DATA EXTRACT:

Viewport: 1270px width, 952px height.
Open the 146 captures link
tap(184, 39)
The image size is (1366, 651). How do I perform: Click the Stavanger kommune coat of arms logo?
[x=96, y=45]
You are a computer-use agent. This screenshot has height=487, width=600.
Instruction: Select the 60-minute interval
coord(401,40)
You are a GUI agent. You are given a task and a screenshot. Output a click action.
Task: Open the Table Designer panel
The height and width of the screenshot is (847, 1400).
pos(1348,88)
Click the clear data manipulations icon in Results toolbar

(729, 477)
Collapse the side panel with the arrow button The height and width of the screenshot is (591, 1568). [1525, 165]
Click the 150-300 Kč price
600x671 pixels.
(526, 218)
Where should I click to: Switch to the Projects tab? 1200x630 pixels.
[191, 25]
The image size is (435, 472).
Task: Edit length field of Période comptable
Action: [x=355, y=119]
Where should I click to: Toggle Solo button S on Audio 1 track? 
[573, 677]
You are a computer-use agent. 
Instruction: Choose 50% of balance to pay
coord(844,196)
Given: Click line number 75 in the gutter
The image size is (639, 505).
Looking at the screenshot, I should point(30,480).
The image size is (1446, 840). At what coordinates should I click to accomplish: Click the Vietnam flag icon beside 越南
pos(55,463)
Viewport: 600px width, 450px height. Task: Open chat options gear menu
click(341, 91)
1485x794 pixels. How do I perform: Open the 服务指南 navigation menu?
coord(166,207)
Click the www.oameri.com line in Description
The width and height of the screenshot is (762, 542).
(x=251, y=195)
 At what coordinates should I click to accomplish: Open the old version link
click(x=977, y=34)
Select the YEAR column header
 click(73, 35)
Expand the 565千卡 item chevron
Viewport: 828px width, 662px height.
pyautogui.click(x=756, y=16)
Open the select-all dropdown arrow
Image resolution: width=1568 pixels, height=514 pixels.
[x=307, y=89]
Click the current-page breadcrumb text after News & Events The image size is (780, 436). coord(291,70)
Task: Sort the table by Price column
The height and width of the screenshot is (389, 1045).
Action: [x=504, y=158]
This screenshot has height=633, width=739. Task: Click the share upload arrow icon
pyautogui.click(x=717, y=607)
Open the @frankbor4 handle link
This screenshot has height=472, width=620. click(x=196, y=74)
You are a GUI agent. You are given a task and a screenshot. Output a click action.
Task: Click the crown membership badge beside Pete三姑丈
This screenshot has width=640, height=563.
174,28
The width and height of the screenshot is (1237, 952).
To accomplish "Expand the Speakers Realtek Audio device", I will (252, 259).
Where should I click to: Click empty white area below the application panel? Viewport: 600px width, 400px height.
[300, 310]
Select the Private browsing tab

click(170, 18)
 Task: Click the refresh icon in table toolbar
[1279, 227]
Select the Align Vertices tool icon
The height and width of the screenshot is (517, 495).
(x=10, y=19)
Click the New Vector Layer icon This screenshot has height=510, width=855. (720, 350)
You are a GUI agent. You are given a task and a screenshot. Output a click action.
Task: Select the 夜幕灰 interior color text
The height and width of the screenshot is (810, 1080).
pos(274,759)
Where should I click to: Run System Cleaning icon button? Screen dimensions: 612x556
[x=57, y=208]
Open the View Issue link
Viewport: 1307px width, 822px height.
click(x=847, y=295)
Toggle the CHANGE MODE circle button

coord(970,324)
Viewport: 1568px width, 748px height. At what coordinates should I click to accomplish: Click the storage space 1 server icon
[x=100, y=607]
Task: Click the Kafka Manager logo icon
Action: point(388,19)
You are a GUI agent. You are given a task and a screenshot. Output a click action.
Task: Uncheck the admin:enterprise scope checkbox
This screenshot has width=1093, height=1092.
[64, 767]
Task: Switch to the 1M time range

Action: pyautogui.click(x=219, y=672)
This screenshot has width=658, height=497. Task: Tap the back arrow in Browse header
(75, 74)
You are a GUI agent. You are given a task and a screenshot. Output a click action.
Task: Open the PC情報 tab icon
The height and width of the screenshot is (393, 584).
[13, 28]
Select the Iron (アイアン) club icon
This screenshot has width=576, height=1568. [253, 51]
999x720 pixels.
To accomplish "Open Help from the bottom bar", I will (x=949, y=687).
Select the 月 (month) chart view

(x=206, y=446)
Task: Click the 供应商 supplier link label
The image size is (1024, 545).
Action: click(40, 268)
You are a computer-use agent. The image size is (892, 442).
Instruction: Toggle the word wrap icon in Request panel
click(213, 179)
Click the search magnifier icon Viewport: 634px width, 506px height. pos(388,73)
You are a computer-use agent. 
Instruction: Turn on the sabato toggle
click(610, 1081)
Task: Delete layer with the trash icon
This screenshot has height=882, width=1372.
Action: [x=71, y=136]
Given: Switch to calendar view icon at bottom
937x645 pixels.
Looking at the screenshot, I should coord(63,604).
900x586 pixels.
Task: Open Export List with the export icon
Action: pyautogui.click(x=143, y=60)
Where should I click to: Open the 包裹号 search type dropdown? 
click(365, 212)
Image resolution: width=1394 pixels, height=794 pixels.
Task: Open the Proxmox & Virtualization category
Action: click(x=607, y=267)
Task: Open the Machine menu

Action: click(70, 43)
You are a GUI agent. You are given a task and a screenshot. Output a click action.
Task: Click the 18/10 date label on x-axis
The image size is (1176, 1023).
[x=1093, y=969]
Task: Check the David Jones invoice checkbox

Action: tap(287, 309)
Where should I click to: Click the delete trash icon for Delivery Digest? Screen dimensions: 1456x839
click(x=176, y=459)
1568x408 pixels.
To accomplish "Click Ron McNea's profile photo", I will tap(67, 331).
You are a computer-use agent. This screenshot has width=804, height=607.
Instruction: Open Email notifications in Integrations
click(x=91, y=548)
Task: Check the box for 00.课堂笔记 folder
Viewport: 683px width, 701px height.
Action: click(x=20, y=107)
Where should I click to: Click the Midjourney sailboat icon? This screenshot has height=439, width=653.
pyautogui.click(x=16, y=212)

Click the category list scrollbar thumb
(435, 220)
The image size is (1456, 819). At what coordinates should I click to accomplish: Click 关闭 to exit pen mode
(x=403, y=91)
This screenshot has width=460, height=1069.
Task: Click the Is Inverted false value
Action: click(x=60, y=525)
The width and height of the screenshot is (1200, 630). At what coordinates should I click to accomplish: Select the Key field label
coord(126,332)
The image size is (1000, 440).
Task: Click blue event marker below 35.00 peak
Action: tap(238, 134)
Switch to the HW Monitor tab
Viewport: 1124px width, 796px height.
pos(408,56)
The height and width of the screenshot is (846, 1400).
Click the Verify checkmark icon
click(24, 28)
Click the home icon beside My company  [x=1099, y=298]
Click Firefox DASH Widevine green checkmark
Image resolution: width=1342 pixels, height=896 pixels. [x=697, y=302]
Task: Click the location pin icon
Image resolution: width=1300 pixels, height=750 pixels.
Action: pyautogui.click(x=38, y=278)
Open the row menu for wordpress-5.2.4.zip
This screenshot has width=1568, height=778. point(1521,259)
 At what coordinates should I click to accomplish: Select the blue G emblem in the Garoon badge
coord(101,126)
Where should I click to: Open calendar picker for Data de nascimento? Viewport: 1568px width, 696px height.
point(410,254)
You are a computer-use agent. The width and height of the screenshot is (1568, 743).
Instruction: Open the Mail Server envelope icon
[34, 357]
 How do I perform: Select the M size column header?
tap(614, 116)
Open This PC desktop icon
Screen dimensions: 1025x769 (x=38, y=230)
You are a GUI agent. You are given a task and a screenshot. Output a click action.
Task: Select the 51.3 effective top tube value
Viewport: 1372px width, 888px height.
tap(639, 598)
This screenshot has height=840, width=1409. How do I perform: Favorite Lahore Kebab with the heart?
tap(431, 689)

TASK PROMPT:
What is the number of lines in the records that hold "text"? Give the number by itself.

ANSWER BOX:
2